Records shown:

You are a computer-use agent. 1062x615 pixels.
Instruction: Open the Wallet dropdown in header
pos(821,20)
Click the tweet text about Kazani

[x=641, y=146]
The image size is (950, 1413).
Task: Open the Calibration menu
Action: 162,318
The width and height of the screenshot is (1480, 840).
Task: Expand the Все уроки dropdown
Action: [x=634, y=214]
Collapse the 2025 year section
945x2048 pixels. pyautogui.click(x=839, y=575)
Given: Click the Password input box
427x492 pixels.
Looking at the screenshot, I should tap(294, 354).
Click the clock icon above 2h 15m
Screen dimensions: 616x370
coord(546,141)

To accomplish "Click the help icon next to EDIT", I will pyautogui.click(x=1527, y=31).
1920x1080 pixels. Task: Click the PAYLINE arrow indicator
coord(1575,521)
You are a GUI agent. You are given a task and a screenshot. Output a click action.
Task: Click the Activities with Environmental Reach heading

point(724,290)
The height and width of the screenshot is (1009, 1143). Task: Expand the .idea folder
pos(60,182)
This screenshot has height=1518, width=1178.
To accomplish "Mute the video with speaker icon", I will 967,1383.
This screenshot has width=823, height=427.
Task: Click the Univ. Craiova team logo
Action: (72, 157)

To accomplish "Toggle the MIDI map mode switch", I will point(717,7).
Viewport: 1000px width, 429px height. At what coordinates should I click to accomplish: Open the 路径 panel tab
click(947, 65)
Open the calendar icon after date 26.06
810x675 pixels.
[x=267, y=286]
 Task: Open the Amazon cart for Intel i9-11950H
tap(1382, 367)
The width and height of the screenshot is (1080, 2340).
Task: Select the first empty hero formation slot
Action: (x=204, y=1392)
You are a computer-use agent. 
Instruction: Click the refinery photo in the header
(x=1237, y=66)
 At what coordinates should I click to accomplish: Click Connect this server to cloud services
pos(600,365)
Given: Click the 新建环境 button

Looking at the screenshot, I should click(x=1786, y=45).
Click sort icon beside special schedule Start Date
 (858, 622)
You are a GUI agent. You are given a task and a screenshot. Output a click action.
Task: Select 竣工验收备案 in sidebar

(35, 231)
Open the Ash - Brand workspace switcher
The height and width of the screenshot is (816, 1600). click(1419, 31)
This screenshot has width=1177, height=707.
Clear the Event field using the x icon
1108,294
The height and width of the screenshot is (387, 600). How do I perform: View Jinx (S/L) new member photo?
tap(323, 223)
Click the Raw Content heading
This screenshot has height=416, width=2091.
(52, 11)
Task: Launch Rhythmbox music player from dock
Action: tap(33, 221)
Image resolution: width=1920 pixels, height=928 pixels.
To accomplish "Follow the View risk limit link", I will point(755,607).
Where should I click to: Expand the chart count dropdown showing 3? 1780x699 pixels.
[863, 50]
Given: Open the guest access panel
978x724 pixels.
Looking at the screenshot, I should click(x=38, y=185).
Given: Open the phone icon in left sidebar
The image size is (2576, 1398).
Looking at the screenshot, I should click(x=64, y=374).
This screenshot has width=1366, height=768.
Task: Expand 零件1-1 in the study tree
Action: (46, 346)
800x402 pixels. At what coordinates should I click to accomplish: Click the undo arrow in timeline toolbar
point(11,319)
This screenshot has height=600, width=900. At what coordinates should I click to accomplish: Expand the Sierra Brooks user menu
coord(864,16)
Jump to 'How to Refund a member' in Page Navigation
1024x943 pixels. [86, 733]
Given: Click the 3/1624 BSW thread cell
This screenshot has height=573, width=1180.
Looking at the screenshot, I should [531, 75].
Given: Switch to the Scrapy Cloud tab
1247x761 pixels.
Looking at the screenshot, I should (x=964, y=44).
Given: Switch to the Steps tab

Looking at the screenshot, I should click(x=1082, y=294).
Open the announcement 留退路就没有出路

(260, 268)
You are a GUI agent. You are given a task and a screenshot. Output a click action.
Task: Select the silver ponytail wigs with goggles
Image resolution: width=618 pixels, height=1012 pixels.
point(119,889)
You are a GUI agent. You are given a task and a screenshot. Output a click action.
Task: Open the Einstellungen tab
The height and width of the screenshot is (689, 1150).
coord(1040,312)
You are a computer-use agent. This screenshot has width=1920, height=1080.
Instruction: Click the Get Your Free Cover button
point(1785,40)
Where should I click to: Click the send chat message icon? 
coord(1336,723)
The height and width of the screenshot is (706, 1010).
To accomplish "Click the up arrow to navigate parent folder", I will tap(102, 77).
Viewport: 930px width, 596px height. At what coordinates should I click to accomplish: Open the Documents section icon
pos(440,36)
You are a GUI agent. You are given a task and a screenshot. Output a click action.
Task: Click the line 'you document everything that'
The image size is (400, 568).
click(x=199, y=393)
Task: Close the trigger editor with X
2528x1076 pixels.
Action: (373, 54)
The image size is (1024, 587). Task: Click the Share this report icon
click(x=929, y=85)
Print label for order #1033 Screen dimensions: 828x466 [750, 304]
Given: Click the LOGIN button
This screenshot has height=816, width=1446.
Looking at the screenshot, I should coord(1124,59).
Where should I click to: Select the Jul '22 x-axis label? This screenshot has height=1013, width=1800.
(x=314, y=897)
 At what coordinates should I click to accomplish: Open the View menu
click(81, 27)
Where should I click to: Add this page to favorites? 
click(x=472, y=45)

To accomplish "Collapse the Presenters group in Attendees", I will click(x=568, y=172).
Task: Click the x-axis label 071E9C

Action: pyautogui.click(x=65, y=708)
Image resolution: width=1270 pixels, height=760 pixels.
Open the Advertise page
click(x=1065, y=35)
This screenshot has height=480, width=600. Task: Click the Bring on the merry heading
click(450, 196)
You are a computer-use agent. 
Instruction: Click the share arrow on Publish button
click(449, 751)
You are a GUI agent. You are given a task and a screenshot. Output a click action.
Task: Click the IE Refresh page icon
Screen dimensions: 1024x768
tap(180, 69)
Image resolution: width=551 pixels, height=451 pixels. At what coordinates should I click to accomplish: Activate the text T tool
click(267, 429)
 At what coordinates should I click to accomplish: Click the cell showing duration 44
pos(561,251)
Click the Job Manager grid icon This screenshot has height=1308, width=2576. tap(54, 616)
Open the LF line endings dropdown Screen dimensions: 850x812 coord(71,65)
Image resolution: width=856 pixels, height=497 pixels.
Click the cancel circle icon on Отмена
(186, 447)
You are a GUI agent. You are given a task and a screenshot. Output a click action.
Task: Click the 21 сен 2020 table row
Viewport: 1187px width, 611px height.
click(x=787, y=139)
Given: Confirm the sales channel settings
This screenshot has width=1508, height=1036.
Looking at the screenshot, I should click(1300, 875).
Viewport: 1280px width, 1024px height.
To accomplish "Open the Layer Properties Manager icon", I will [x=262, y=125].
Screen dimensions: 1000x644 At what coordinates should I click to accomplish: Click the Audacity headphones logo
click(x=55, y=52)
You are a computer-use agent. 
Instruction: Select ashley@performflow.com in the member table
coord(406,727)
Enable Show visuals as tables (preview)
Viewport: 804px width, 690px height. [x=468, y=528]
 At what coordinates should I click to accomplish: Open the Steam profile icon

Assignment: State how many lines of the records above contain the word "Manager", and give only that number.

Task result: 2